[Opening Data section section]

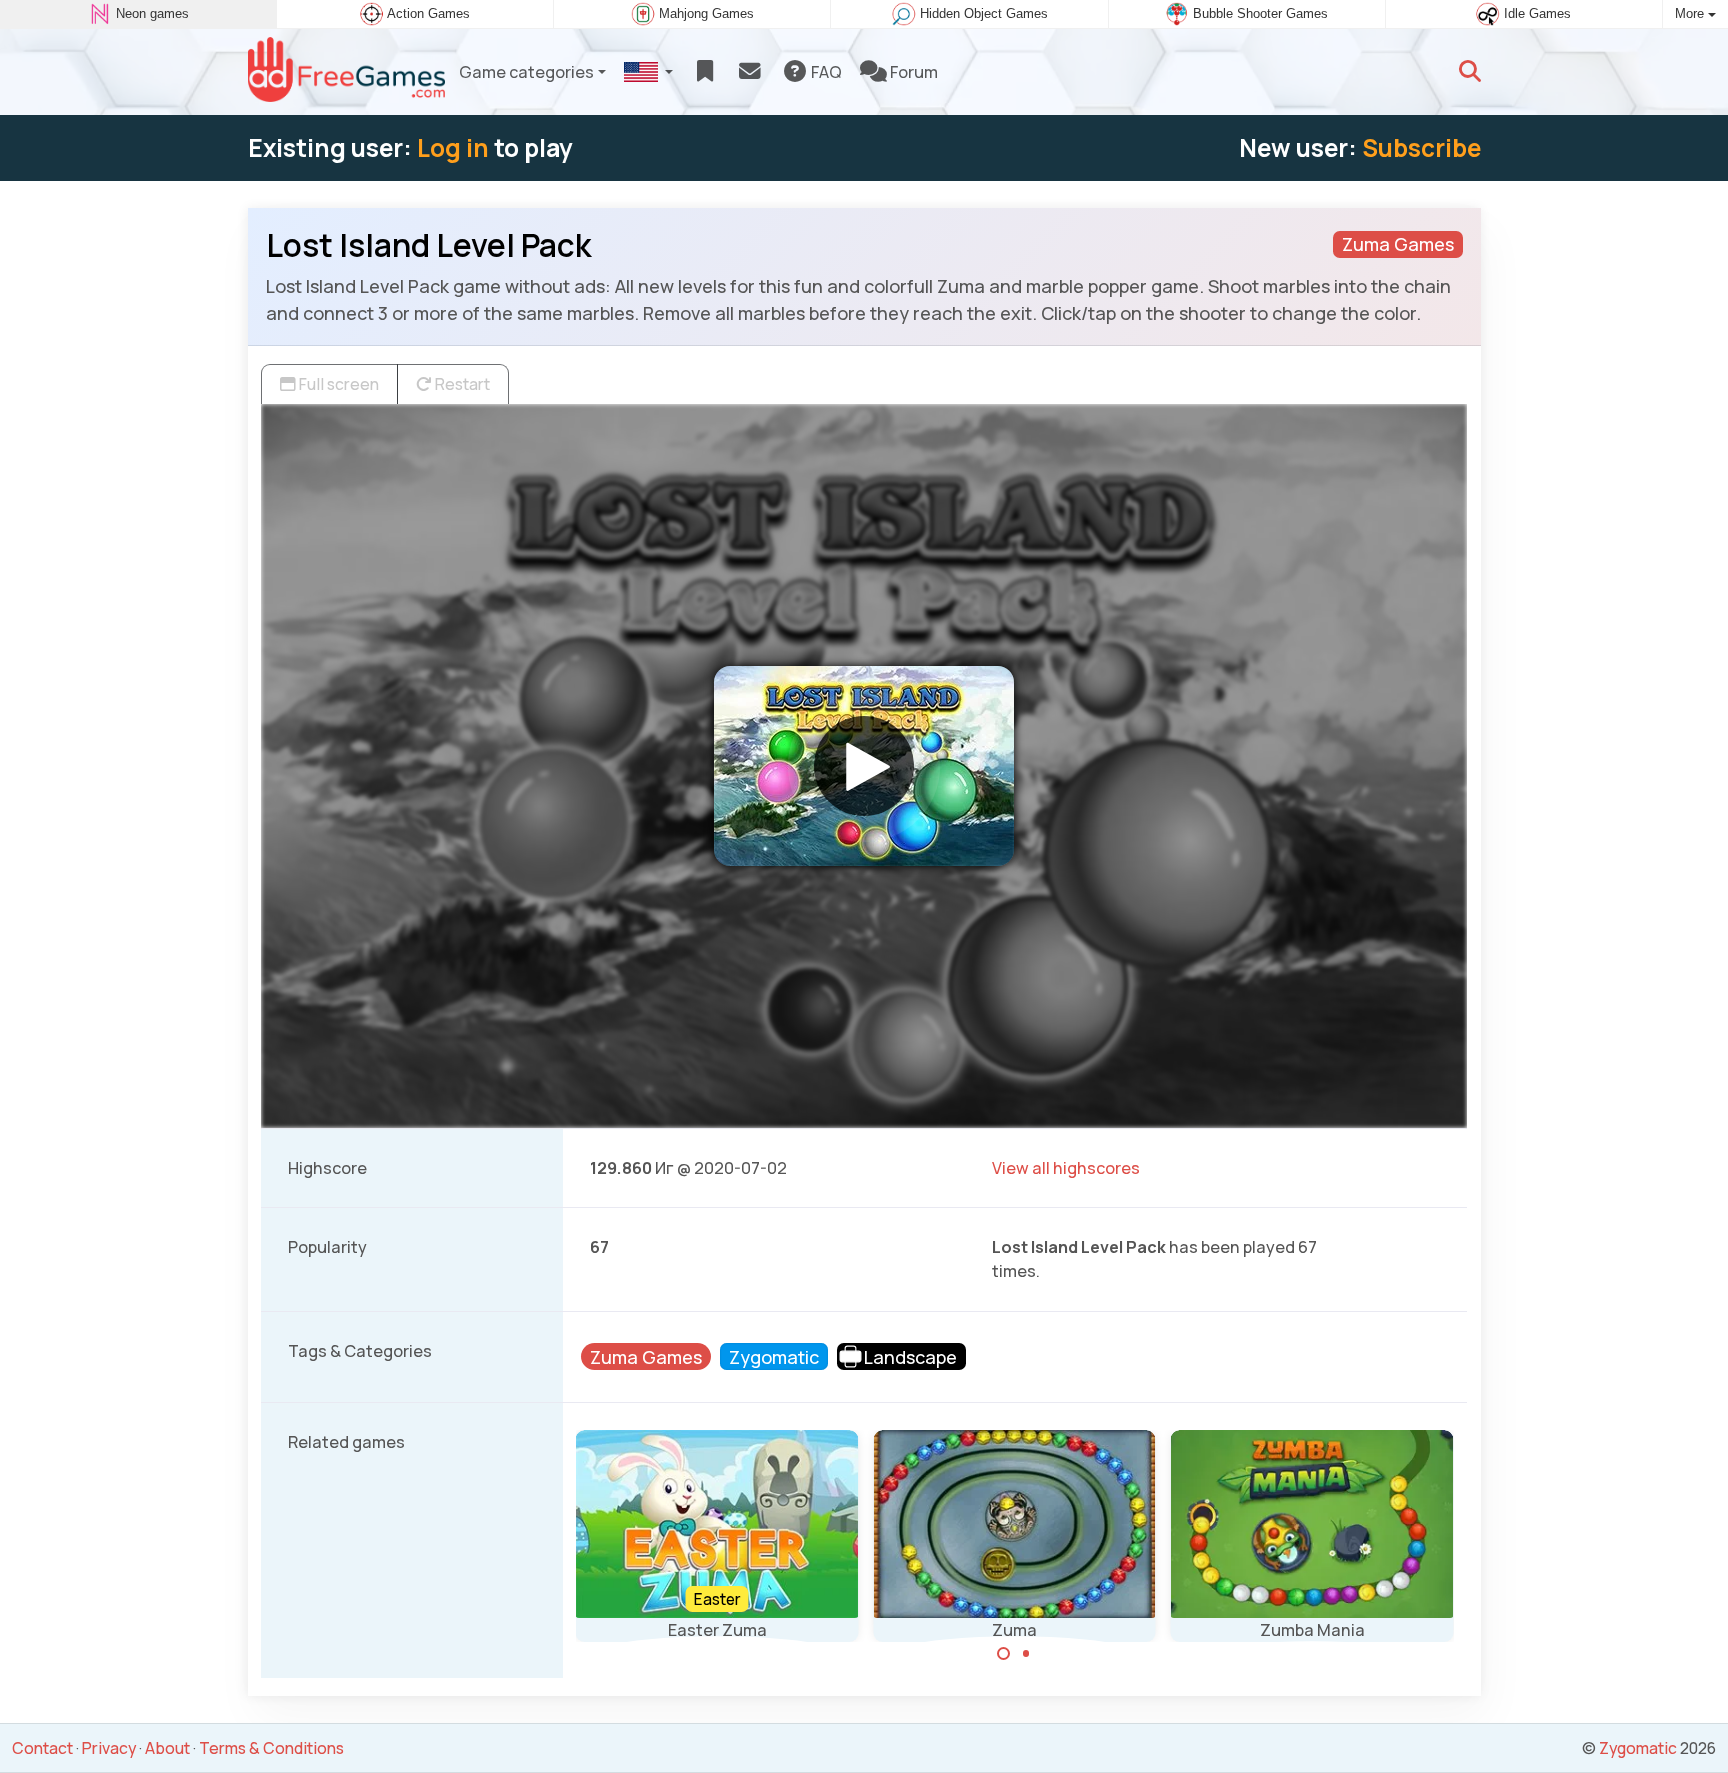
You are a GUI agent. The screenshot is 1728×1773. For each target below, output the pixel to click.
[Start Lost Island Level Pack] (864, 766)
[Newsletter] (749, 72)
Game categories (526, 72)
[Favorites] (704, 72)
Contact (42, 1748)
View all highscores (1066, 1168)
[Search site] (1470, 72)
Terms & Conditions (271, 1748)
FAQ (825, 72)
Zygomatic (1638, 1748)
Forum (912, 72)
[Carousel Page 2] (1026, 1654)
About (167, 1748)
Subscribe (1421, 147)
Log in (453, 147)
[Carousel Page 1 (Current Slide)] (1004, 1654)
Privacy (109, 1748)
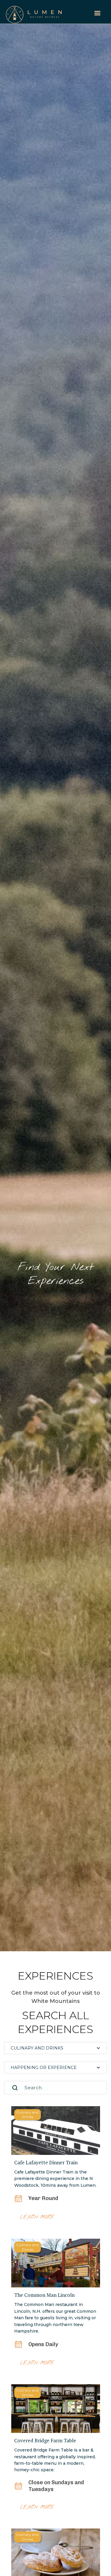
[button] (97, 13)
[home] (34, 12)
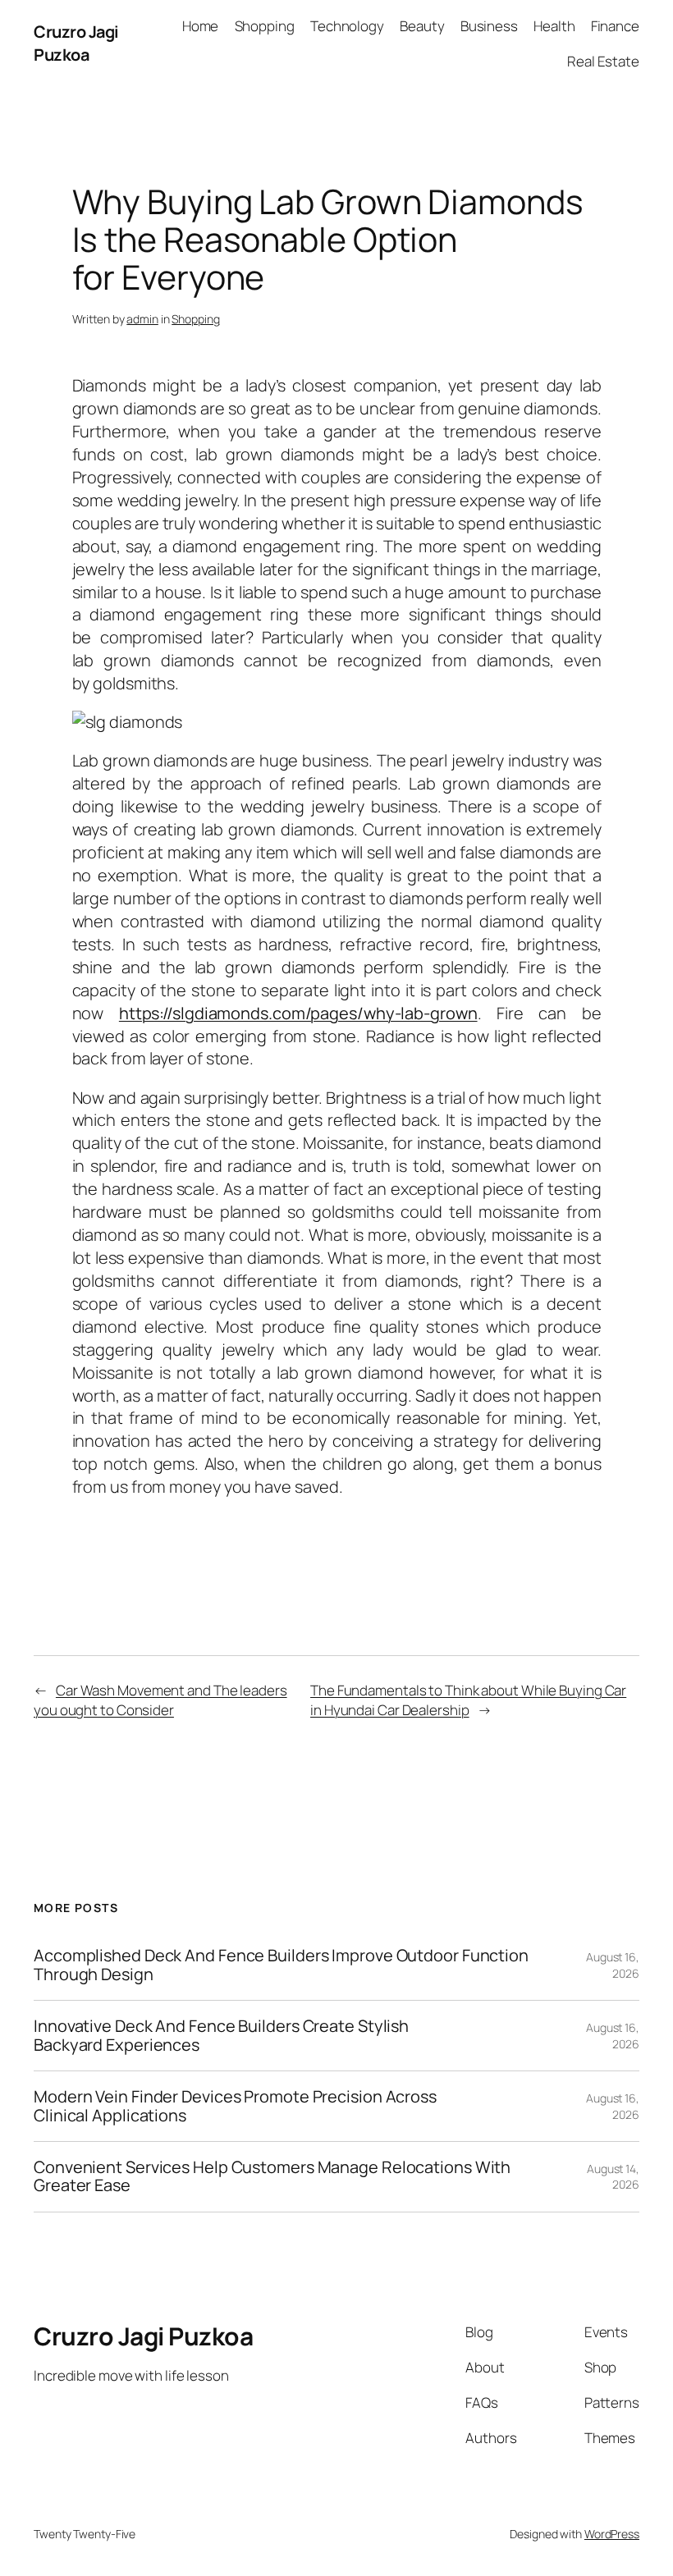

[Closing Data section section]

● **Your objective**: Lines above containing "Page": how many? Reply with the number only.

● **Written response**: 2